GMM

Introduction

It’a a very simple and trivial derivation for GMM. The PDF version is in my Github Notes Page, where you can give me a precious star if you think it’s useful for you and I’ll appreciate it :)

Content

  1. Likelihood [Link]
  2. EM derivation [Link]
  3. EM solution for GMM [Link]
  4. Image segmentation through GMM [Link]
  5. Multi-component GMM [Link]

Likelihood

The likelihood function in GMM for each observation $x_i$ is,

\[P(x_i\mid \theta)=\sum_{k=1}^{K}\pi_k f_k(x_i;\mu_k,\sigma^2_k)=\sum_{k=1}^{K}\pi_k \Phi_k(x_i;\mu_k,\sigma^2_k)\]

Under the independence of pixel assumption, the likelihhod is,

\[L(\theta)=P(x\mid\theta)=\prod_i P(x_i\mid\theta)=\prod_i\sum_{k=1}^{K}\pi_k \Phi_k(x_i;\mu_k,\sigma^2_k)\]

Then log-likelihood

\[l(\theta) = \log L(\theta)=\sum_i \log(\sum_{k=1}^{K}\pi_k \Phi_k(x_i;\mu_k,\sigma^2_k))\]

we can note here we have a log-summation which is difficult to solve in MLE.

Introduce a latent variable $Z$

To address the problem above, we introuduce a latent variable $Z$, where $Z_i=k$ implies $i_{th}$ observation belonging to $k_{th}$ class.

\[P(x_i\mid \theta)=\sum_kP(x_i,Z_i=k\mid \theta)=\sum_k P(Z_i=k\mid \theta)P(x_i\mid Z_i=k,\theta)=\sum_k\pi_k \Phi_k(x_i;\mu_k,\sigma^2_k)\]

Prior distribution

We can find that the prior distribution of $Z$ is,

\[P(Z_i=k\mid \theta)=\pi_k\]

Posterior distribution

And the posterior of $Z$ is,

\[P(Z_i=k\mid x_i,\theta)=\frac{P(Z_i=k\mid\theta)P(x_i\mid z_i=k,\theta)}{\int_l P(Z_i=l\mid\theta)P(x_i\mid z_i=l,\theta)}\]
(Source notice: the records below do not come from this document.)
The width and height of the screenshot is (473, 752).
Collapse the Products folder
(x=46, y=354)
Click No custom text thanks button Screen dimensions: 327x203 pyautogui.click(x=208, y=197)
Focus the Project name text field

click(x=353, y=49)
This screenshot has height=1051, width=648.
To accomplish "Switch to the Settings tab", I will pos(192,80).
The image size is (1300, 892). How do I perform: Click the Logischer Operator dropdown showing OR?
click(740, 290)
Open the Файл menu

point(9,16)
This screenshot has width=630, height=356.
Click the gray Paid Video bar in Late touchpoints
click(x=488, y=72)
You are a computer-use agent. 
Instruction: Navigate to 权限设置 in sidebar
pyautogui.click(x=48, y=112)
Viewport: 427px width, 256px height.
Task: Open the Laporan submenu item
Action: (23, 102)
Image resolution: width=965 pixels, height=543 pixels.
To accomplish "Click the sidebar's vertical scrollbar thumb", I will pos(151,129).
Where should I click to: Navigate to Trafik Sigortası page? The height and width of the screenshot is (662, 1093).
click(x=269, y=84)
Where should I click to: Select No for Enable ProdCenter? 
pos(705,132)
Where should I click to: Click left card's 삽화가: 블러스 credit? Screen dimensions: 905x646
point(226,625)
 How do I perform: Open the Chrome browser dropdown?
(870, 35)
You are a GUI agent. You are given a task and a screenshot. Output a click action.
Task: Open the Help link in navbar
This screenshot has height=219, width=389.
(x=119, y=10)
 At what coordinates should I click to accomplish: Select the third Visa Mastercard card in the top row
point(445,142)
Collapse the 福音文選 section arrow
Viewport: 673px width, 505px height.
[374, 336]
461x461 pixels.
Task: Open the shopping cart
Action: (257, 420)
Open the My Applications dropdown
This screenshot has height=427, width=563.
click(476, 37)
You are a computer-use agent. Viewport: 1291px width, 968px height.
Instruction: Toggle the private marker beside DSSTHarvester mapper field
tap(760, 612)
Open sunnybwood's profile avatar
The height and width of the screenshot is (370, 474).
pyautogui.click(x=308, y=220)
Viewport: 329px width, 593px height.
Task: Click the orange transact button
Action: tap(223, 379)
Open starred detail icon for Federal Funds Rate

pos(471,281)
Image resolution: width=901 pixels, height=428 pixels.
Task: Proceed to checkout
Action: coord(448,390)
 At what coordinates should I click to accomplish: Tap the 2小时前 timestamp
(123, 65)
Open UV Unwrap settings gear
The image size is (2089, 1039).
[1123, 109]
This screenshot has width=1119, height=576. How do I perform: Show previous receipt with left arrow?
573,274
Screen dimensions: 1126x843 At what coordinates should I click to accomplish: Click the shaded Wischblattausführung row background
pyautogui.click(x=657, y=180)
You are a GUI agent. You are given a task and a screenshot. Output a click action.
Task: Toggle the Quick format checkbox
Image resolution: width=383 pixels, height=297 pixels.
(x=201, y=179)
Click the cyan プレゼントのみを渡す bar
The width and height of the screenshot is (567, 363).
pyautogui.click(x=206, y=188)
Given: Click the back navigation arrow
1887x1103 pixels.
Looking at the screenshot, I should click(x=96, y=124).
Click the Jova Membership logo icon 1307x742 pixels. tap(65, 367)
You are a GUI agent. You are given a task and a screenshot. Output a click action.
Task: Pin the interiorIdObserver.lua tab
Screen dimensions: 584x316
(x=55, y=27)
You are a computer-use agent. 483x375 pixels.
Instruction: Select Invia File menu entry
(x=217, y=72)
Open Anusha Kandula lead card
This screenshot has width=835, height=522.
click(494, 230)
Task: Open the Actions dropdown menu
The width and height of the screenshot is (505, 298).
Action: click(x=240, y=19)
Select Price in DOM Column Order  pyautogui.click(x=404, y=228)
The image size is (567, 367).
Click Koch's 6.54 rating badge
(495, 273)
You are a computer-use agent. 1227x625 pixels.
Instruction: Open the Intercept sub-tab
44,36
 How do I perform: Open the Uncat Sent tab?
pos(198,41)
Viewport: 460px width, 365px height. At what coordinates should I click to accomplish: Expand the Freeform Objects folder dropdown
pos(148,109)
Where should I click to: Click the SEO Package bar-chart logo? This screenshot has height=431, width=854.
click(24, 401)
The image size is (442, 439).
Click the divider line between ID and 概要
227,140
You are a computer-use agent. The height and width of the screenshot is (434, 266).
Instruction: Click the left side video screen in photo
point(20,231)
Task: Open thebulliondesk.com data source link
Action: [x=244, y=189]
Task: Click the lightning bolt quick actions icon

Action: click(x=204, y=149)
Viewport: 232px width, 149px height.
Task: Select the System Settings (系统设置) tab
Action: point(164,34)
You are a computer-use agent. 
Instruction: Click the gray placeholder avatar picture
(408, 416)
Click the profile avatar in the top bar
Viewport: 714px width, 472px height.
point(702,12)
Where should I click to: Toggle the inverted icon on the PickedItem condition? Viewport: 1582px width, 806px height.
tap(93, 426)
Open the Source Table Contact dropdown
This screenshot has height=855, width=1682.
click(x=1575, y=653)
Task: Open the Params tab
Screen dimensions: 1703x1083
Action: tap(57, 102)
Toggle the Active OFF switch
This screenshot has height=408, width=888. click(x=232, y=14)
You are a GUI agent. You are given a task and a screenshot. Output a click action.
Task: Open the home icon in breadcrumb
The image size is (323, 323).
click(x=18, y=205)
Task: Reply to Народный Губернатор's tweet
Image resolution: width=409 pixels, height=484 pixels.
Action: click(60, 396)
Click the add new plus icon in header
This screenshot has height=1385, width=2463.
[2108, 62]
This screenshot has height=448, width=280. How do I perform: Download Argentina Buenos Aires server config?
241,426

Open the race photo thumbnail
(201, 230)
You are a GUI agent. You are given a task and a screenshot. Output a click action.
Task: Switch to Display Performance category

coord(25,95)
which is the result we want for segmentation.

Joint distribuiton

We compute the joint distribution

\[P(x_i,Z_i\mid \theta)=\prod_{k=1}^K (P(x_i,Z_i=k\mid \theta))^{1(Z_i=k)}=\prod_{k=1}^K (\pi_k \Phi_k(x_i;\mu_k,\sigma^2_k))^{1(Z_i=k)}\]

Complete data likelihood

The complete likelihood (including latent variables) is,

\[\begin{aligned} L_{com}(\theta\mid x,Z) &=P(x,Z\mid\theta ) \\ &=\prod_{i=1}^N P(x_i,Z_i\mid \theta) \\ &=\prod_{i=1}^N \prod_{k=1}^K (P(x_i,Z_i=k\mid \theta))^{1(Z_i=k)} \\ &=\prod_{k=1}^K (\pi_k \Phi_k(x_i;\mu_k,\sigma^2_k))^{1(Z_i=k)} \end{aligned}\]

log-likelihood:

\[\begin{aligned} l_{com}(\theta\mid x,Z) &=\log L(\theta\mid x,Z) \\ &=\sum_{i=1}^N\sum_{k=1}^K {1(Z_i=k)}\{\log\pi_k+ \log \Phi_k(x_i;\mu_k,\sigma^2_k)\} \end{aligned}\]

EM derivation

Now we derive the EM solution,

The objective is to maximize log-likelihood, we do a decomposition first,

\[\begin{aligned} \log P(x\mid\theta)=\log P(x,Z\mid \theta)-\log P(Z\mid x,\theta) \end{aligned}\]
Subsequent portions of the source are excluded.